I pagamenti transfrontalieri rivestono una notevole importanza nell’ottica del commercio internazionale, per ovvi motivi. Proprio per questo è in atto una discussione molto serrata sullo strumento più funzionale per la loro effettuazione. Una discussione in cui si è inserita anche la Banca Centrale Europea (BCE), con uno studio dal quale emerge una sentenza praticamente indiscutibile: le CBDC, acronimo di Central Bank Digital Currency, sarebbero da preferire a Bitcoin, stablecoin e banche.

Il rapporto si intitola “Verso il Santo Graal dei pagamenti transfrontalieri” e fornisce un parere non scontato, se non nella parte relativa a Bitcoin, da sempre osservato in maniera critica dai vertici bancari continentali, il quale potrebbe avere un notevole peso nelle decisioni dell’Unione Europea in tema monetario e finanziario.

In questo documento, in particolare, gli analisti della BCE vanno a evidenziare i problemi di ridimensionamento e velocità di Bitcoin che sono ormai noti, tanto da aver spinto un gran numero di progetti a cercare di riproporre gli aspetti positivi dell’icona crypto, eliminando al contempo i problemi collegati ai costi e alla rapidità delle transazioni e, in alcuni casi alla presenza di un algoritmo di consenso, il Proof-of-Work (PoW), ritenuto nocivo a livello ambientale oltre che troppo costoso da un punto di vista puramente finanziario..

In tal senso occorre però considerare una notevole anomalia del documento, all’interno del quale non vengono presi in considerazione gli aggiornamenti Taproot e Lightning Network, che a detta degli esperti hanno notevolmente migliorato l’efficienza della rete.

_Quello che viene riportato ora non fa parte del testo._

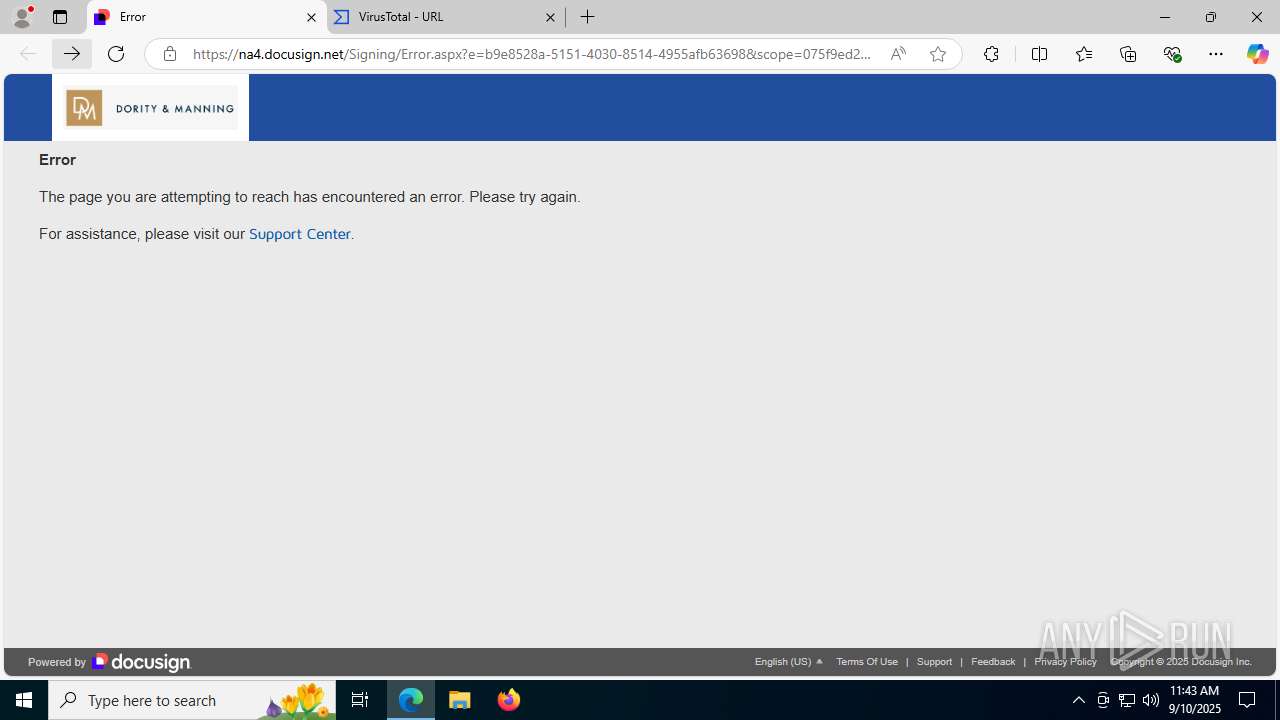Open the Collections icon

(1128, 54)
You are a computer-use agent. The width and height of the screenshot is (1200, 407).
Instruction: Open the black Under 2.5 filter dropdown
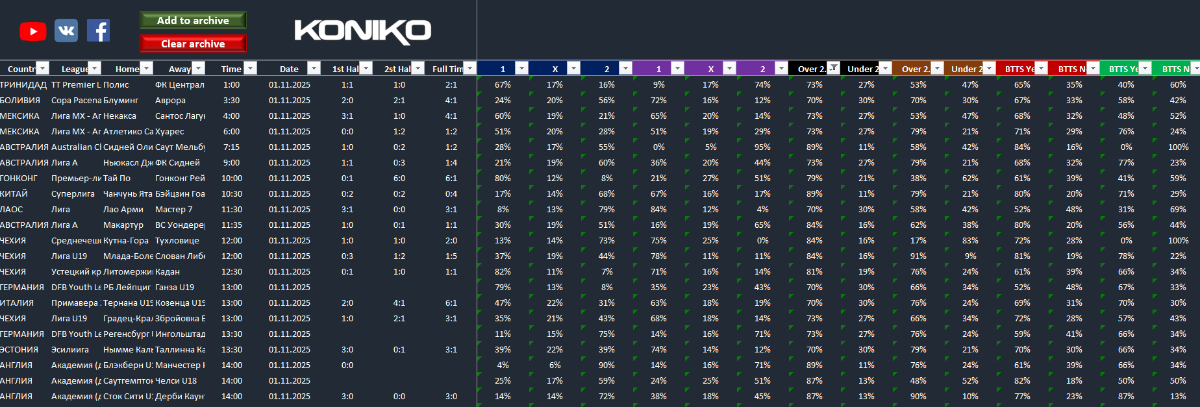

Le CBDC sono ideali per i pagamenti transfrontalieri

Tirando le somme, comunque, possiamo affermare che il rapporto della BCE ha in pratica riconosciuto la maggiore adattabilità delle CBDC ai pagamenti transfrontalieri, derivante in particolare da una maggiore compatibilità con le conversioni tipiche del forex exchange (FX). I principali vantaggi evidenziati dalle stesse sono la possibilità di preservare la sovranità monetaria e la notevole facilità dei pagamenti istantanei utilizzando in qualità di intermediari le banche centrali.

Il giudizio finale, quindi, va ad intraprendere una direzione diversa rispetto a quella indicata da Phillip Lowe, il governatore della banca centrale australiana, secondo il quale una soluzione privata sarebbe da preferire almeno sino a quando una più rigida regolamentazione non sarà applicata al settore.

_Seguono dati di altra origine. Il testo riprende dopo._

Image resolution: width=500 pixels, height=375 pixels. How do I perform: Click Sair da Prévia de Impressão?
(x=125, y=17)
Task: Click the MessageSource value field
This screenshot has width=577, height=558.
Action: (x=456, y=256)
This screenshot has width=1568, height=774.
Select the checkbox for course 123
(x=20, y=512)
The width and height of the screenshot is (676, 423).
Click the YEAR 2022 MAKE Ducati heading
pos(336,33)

Il suo giudizio è stato espresso nel corso della recente riunione finanziaria del G20 tenuta in Indonesia e i suoi argomenti sono stati condivisi dalla National Association of Federally-Insured Credit Unions, per il motivo che l’eventuale implementazione di un token digitale da parte delle banche centrali comporterebbe costi estremamente elevati. Il parere in questione è stato anche inoltrato sotto forma di lettera presso il Dipartimento del Commercio degli Stati Uniti.

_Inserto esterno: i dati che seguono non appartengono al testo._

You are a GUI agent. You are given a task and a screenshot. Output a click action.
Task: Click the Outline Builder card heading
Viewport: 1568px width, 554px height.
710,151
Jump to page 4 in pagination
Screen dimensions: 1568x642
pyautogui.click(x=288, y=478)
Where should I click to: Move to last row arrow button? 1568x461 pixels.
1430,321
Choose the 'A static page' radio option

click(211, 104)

Resta naturalmente da capire ora se il rapporto in questione sarà recepito dalle istituzioni monetarie europee e l’eventuale rapidità di risposta da parte loro. Considerato come lo yuan digitale sia ormai entrato nella fase finale della sua sperimentazione, non accelerare il passo potrebbe tradursi in una perdita di competitività dell’euro rispetto alla moneta sovrana del gigante orientale, con conseguenze di largo raggio in termini di geopolitica.